Environmental degradation and climate change are defining issues today, and we know that the negative impacts on health and life expectancy are not equally distributed among the global population. I am committed to conducting research that adequately represents the lives, experiences, and struggles of those who are at the forefront of the fight against extractive and polluting industries, and who find themselves most deeply impacted by climate change, environmental degradation, and (un)natural disasters. Working with and learning from Esmeraldeñas and Esmeraldeños has been the most inspiring and gratifying aspect of doing ethnographic research in Ecuador.
Please tell us about a current research project (book, or other). Any surprises?
My main project from this work is a book manuscript tentatively titled In the Shadowland of Oil: Toxicity and Informal Settlements in Esmeraldas, Ecuador. This book project investigates internal community dynamics that generate social cohesion, showing that such dynamics may also work to keep people living at risk instead of aiding in their mobilization against polluting industries. Drawing on 14 months of ethnographic fieldwork, I reconstruct the history of the 50 Casas neighborhood and trace the processes by which some families are funneled into highly contaminated areas, and why, after years of collective struggle, they continue to build and fortify their homes in the area despite their awareness of the danger posed by the neighboring refinery. I argue that neighbors fight for their continued livelihood in this toxic area in part due to the shared understandings that have been created through the everyday experience of living and surviving there. I identify four factors that are crucial to the residents’ construction of frames through which they understand their home and neighborhood; these are a shared history of displacement, harsh conditions endured upon arrival, their communal struggle to acquire services and infrastructure, and the reproduction of the neighborhood through keeping family close and storytelling. This work will contribute to the literature on environmental justice and contaminated communities in the context of the global south, as well as the scholarship on risk perceptions, place-making, and mobilization (or lack thereof) in the face of environmental degradation.

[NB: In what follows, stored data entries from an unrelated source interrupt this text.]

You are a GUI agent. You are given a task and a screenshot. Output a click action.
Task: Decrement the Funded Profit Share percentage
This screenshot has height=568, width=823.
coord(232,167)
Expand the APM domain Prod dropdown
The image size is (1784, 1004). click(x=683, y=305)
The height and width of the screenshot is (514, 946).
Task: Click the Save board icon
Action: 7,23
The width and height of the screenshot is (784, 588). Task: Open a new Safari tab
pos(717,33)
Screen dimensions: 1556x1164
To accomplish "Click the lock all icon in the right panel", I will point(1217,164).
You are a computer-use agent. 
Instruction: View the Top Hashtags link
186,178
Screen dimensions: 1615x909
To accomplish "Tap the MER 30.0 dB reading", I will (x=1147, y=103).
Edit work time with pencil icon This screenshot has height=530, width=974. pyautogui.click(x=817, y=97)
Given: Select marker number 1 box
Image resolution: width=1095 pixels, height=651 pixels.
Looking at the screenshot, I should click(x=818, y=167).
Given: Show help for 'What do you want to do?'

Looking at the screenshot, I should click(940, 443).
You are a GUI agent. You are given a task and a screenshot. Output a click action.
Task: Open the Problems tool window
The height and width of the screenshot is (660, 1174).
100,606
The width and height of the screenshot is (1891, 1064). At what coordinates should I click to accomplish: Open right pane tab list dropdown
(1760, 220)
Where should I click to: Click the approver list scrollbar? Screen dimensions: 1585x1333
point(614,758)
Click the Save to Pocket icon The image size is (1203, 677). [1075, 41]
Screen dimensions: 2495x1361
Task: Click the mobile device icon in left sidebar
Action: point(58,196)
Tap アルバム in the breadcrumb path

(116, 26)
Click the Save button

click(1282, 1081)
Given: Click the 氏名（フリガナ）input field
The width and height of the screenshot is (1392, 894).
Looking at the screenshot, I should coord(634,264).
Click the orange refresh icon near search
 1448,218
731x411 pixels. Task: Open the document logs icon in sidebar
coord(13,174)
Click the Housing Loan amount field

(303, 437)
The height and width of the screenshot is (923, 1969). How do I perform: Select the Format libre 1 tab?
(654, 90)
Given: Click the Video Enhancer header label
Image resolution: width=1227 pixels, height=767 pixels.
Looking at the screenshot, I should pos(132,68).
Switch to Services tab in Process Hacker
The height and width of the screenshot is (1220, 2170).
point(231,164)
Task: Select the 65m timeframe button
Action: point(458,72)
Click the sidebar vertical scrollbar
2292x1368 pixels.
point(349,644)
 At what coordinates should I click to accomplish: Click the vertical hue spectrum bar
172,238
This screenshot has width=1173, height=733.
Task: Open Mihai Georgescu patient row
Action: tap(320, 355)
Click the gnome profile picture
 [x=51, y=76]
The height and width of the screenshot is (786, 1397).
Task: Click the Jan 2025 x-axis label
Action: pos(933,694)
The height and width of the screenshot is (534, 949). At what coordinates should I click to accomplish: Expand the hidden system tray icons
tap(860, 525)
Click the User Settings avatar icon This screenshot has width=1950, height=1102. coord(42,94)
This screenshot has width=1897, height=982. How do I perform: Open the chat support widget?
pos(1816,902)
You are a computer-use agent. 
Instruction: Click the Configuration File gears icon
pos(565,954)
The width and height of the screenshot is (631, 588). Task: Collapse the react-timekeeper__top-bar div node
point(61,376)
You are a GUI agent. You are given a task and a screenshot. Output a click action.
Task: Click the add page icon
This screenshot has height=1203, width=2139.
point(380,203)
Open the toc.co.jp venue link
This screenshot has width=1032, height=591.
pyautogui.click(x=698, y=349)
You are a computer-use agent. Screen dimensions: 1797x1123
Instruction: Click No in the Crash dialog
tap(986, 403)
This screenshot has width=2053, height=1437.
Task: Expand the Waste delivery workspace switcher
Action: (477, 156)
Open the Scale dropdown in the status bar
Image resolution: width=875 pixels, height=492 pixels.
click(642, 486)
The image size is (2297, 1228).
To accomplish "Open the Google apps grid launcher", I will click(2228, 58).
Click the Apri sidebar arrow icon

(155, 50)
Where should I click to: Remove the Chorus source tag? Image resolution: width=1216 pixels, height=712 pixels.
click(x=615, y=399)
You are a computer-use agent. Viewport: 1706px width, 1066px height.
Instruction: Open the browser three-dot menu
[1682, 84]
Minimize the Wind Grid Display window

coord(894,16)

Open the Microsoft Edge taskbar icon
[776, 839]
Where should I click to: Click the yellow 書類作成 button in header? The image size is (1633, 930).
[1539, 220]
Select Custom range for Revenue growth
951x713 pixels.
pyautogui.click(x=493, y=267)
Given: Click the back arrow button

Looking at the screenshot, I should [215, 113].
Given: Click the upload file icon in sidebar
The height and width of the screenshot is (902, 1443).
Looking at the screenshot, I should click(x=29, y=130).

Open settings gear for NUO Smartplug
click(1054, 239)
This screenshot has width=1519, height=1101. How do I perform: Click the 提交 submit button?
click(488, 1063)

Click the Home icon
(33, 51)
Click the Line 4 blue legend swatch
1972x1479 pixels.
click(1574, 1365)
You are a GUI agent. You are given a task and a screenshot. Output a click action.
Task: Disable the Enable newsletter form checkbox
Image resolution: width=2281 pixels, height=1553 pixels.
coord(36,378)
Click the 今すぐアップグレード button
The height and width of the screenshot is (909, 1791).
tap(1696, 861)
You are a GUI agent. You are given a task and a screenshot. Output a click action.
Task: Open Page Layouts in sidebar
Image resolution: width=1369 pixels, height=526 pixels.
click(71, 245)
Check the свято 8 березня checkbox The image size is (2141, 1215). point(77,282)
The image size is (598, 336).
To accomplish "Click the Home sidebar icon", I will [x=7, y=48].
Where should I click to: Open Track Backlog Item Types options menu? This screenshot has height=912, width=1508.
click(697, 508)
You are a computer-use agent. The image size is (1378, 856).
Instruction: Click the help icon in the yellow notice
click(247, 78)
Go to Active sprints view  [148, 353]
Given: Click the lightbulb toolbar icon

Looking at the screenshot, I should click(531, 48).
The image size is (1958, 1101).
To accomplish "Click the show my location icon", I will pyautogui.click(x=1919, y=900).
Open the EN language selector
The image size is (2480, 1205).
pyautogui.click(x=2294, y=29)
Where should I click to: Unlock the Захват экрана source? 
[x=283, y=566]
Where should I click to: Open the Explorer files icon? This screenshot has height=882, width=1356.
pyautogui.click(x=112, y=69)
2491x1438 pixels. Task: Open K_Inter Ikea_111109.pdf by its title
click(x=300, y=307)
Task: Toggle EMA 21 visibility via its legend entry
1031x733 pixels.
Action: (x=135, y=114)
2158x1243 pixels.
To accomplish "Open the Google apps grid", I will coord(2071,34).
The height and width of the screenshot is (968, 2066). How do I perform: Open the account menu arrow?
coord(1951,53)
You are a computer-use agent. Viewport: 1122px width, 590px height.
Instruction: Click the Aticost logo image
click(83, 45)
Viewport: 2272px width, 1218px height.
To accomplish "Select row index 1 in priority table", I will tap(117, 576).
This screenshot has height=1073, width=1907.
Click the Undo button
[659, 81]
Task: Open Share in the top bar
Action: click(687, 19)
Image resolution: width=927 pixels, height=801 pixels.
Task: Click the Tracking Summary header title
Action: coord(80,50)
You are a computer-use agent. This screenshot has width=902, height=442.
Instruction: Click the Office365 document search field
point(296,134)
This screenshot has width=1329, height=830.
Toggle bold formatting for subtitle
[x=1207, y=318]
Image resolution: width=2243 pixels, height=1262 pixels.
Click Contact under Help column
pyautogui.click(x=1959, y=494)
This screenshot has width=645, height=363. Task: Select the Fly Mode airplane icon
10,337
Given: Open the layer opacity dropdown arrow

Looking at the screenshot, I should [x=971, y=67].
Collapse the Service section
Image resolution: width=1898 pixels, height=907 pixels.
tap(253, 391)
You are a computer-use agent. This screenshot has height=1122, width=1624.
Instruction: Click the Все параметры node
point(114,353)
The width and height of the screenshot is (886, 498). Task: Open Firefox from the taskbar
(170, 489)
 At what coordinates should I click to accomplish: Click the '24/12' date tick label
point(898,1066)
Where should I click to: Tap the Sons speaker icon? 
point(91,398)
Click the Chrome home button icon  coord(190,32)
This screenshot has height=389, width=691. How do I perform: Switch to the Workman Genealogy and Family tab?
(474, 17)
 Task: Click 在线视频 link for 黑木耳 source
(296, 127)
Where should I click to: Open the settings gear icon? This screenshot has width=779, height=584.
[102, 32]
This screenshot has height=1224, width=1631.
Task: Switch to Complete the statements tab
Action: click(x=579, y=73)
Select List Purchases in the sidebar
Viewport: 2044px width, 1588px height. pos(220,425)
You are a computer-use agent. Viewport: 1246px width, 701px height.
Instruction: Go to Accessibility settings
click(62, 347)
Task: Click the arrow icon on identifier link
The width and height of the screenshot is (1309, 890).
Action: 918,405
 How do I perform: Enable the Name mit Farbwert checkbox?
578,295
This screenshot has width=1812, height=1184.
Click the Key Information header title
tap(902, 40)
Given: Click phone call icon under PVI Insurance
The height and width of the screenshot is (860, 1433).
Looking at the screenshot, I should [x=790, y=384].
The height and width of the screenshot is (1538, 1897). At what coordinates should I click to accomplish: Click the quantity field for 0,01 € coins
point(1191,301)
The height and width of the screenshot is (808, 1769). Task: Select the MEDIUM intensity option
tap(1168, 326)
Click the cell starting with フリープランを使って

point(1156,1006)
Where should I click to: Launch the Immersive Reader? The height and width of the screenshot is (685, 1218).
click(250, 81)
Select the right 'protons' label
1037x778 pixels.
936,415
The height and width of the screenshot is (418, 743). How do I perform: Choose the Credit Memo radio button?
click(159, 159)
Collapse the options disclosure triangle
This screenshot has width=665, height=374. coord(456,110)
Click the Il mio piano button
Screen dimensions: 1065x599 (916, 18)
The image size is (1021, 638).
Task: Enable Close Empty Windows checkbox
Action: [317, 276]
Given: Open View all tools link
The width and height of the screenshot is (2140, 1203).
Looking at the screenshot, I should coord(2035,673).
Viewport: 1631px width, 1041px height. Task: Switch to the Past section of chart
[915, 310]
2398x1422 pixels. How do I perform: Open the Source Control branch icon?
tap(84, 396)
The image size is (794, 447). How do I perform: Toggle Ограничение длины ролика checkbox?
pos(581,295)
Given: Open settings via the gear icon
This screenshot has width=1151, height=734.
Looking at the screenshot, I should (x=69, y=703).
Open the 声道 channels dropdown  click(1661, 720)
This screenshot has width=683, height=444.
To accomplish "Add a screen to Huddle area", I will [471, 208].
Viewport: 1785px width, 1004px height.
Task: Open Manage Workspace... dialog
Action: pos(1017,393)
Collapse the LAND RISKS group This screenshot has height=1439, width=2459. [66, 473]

The most surprising part of this project was experiencing and trying to make sense of the complexity of multiple social realities as they play out in everyday life. As social scientists and researchers, we are often removed from the material context in which are studies are embedded. In my experience, spending long periods of time simply living life in a place where everyday problems, ranging from the personal to the structural, are solved in a context of social marginality and material precarity illuminated why what may seem contradictory or counterintuitive from the outside, makes the most sense in the lived experience.
What advice do you have for emerging Latin American researchers?
To be curious, open, and have many more questions than answers. I think it is very important to enter spaces where we are outsiders with an understanding that customs, ideals, and subjectivities will differ, sometimes radically, and it is an everyday practice to question our assumptions about the way things are, should be, and what is considered “right.” A practice that was especially useful in my exploration of different Andean societies was to seek out ways in which I could immerse myself in cultural practices and production, even when not conducting fieldwork. It was important for me to read not only the academic articles and books, but also the local literature, poetry and newspapers, watch the films, and listen to the traditional music. As social scientists, exposure to these cultural practices and production may seem extraneous to our research, but that is not the case at all. If we are to understand social issues, I think it is important to make an effort to understand social reality as comprehensively as possible, and cultural practices are very telling of who a people are. It is also a great way to find exposure to a variety of voices and points of view coming from a single place.